Task details> Return each line of the entries that mentions the word "computer".

Records from a data source>
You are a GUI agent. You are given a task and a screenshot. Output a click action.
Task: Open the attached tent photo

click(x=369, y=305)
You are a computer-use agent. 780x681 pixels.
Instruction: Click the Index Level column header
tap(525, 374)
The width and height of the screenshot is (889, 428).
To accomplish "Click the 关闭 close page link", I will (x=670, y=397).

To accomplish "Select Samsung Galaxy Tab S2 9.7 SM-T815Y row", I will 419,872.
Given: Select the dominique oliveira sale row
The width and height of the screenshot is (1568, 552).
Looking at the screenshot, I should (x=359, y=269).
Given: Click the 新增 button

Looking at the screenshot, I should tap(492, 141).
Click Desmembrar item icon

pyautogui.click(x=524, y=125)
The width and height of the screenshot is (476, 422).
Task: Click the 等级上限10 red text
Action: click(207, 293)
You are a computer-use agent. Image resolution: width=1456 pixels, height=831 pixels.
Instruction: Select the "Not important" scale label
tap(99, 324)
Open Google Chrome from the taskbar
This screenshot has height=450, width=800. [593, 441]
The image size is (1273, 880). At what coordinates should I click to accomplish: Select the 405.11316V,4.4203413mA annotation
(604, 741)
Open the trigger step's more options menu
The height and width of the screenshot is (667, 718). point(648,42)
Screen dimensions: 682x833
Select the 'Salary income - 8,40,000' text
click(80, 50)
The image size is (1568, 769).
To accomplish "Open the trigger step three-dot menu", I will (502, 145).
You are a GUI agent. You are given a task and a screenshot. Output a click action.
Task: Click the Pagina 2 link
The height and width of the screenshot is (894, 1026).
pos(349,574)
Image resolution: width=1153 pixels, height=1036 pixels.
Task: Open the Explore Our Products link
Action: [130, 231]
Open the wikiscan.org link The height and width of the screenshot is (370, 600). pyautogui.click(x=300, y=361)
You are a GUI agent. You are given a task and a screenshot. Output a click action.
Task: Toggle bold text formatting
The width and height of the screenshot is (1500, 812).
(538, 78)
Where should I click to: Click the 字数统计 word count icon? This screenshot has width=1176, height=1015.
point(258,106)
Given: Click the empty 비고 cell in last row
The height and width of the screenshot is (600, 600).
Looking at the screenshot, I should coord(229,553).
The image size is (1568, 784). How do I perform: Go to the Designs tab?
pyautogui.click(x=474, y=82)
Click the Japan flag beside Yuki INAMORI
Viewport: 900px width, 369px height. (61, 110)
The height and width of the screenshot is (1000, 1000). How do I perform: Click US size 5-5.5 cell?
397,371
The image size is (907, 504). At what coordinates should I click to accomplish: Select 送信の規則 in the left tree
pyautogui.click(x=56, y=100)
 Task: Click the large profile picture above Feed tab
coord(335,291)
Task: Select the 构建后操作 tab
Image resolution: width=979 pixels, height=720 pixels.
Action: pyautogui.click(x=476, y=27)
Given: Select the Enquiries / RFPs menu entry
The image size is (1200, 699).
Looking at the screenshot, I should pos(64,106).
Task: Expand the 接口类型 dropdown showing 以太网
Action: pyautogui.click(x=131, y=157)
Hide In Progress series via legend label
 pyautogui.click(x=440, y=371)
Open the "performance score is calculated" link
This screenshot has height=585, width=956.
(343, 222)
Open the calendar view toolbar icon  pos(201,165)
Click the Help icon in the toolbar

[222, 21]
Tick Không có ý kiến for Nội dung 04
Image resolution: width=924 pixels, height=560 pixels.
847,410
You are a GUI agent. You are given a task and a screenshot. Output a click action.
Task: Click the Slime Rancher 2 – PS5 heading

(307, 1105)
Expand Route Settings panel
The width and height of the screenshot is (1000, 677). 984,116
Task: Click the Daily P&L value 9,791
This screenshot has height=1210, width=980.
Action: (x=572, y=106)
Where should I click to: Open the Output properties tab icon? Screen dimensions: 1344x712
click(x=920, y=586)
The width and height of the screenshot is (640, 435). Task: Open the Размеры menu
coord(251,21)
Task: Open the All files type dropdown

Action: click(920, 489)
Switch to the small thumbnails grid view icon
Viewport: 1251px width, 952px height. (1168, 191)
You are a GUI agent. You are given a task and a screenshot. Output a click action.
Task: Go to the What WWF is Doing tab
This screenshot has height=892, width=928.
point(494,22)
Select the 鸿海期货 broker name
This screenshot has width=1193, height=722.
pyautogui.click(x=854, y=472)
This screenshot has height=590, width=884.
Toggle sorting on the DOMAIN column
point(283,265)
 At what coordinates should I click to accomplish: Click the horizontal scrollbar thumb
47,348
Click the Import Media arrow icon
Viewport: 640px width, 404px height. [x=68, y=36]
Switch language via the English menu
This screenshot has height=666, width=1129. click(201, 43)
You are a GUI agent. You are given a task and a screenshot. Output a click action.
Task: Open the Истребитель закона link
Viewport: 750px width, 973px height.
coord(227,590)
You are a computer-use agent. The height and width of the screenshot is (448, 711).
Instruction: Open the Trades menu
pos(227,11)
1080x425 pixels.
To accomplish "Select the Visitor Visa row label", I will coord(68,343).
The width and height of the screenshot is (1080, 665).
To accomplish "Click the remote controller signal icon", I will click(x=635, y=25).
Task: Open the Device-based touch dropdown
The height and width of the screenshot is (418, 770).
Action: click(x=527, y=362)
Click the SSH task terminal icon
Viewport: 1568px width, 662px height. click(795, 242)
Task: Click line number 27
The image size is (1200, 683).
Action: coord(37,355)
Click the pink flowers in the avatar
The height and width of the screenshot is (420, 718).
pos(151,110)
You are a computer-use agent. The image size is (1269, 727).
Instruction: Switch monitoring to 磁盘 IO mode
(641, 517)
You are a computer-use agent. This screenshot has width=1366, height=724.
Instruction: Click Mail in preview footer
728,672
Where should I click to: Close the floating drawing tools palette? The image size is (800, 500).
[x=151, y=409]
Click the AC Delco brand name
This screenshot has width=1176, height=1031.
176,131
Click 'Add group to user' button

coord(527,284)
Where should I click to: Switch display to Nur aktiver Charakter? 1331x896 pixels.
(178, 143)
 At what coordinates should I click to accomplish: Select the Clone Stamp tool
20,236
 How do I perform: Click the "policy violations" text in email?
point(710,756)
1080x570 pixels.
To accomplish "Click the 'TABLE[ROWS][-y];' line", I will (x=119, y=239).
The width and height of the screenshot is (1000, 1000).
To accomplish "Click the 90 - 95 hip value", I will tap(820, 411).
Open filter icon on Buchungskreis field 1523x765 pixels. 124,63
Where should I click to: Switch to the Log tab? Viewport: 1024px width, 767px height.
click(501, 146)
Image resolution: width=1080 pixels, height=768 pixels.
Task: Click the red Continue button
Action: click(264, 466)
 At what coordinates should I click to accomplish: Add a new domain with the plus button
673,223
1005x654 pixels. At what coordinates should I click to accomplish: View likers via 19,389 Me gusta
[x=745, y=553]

Answer box>
You are a computer-use agent. 780x681 pixels.
You are a computer-use agent. Image resolution: width=1456 pixels, height=831 pixels.
You are a computer-use agent. The height and width of the screenshot is (448, 711).
You are a computer-use agent. The image size is (1269, 727).
You are a computer-use agent. This screenshot has width=1366, height=724.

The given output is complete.